A 28nm 8928Kb/mm 2 -Weight-Density Hybrid SRAM/ROM Compute-in-Memory Architecture Reducing >95% Weight Loading from DRAM.
Guodong Yin,Yiming Chen,Mingyen Lee,Xirui Du,Yue Ke,Wenjun Tang,Zhonghao Chen,Mufeng Zhou,Jinshan Yue,Huazhong Yang,Hongyang Jia,Yongpan Liu,Xueqing Li
DOI: https://doi.org/10.1109/CICC60959.2024.10528966
2024-01-01
Abstract:Large transformer networks have demonstrated remarkable advancements in various AI tasks, However, the explosive growth of parameter causes severe challenges for AI accelerators because of the huge amount of data movement. Compute-in-memory (CiM) has thus been proposed as a competitive approach to the reduction of data movement [2–6]. However, three main challenges limit the energy efficiency of CiM. Firstly, the limited on-chip memory capacity severely affects the task-level efficiency due to frequent weight reload from DRAM. This challenge can be addressed from the insight that large pre-trained models can be adapted to various downstream tasks with most of the weights unchanged.

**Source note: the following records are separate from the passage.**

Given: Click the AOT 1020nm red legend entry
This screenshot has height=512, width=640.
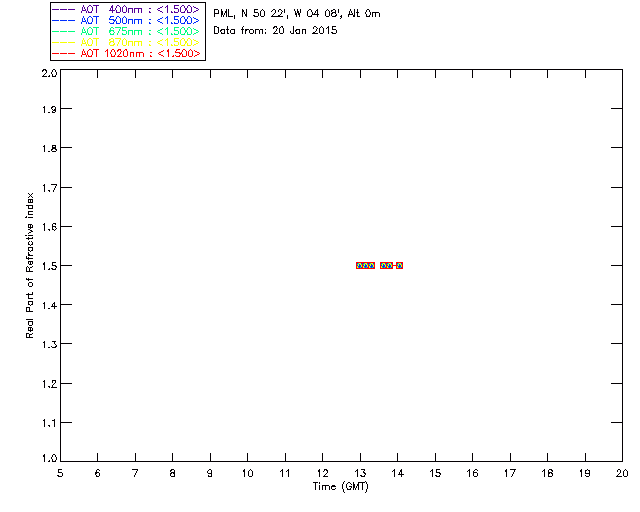Looking at the screenshot, I should point(126,53).
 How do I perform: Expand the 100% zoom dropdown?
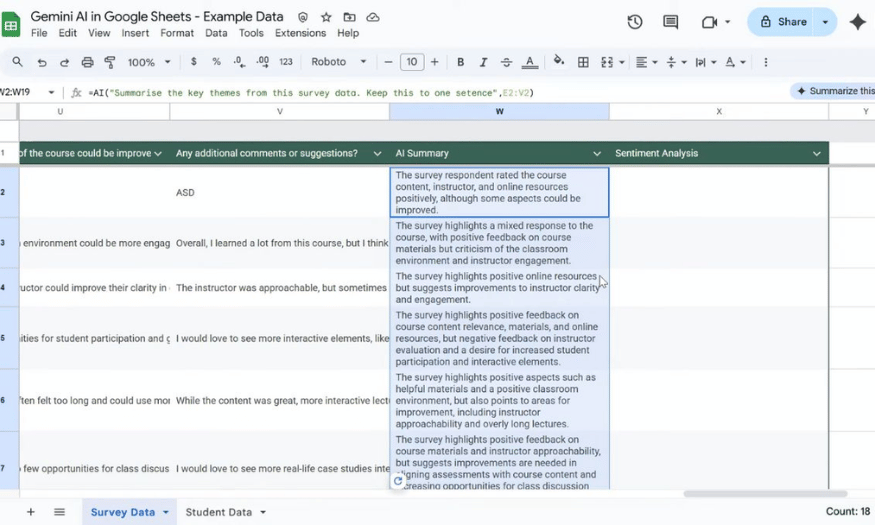(148, 62)
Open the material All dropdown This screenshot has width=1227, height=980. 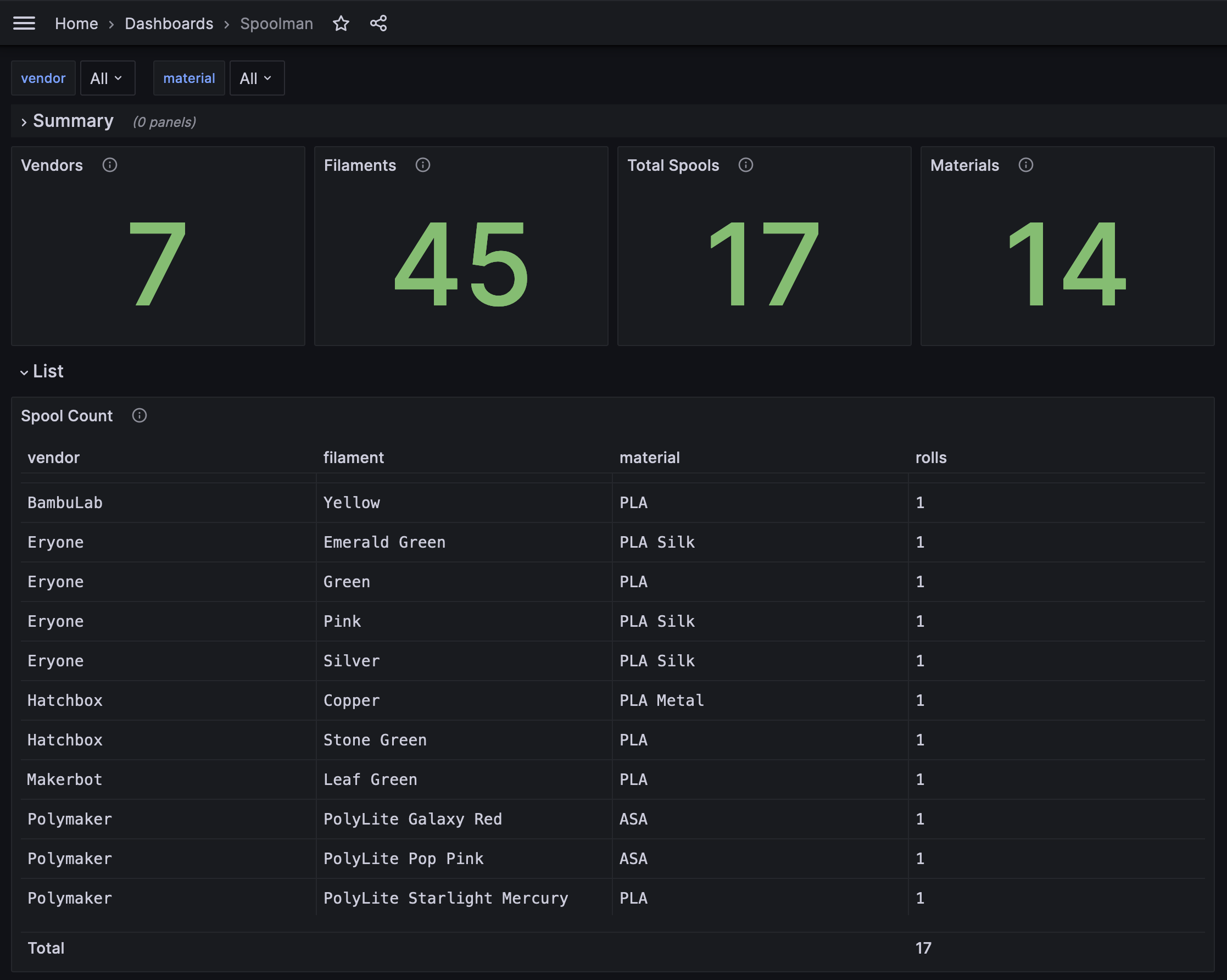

Therefore, a hybrid “ultra-dense-ROM + flexible-SRAM” CiM structure can lead to a significant reduction in off-chip DRAM access. Secondly, ADCs with lower resolution can significantly reduce the overhead but will cause pernicious impact to the accuracy. The proposed adaptive-resolution ADC, which accumulates 2b updates onto a 5b partial sum, can reduce the conversion overhead while ensuring high accuracy. Thirdly, the energy efficiency of charge-domain computing is limited due to large computing capacitors that are difficult to scale down under variations. This work reduces the computing capacitors substantially with post-fabrication 1-of-N capacitor selection (PFCS).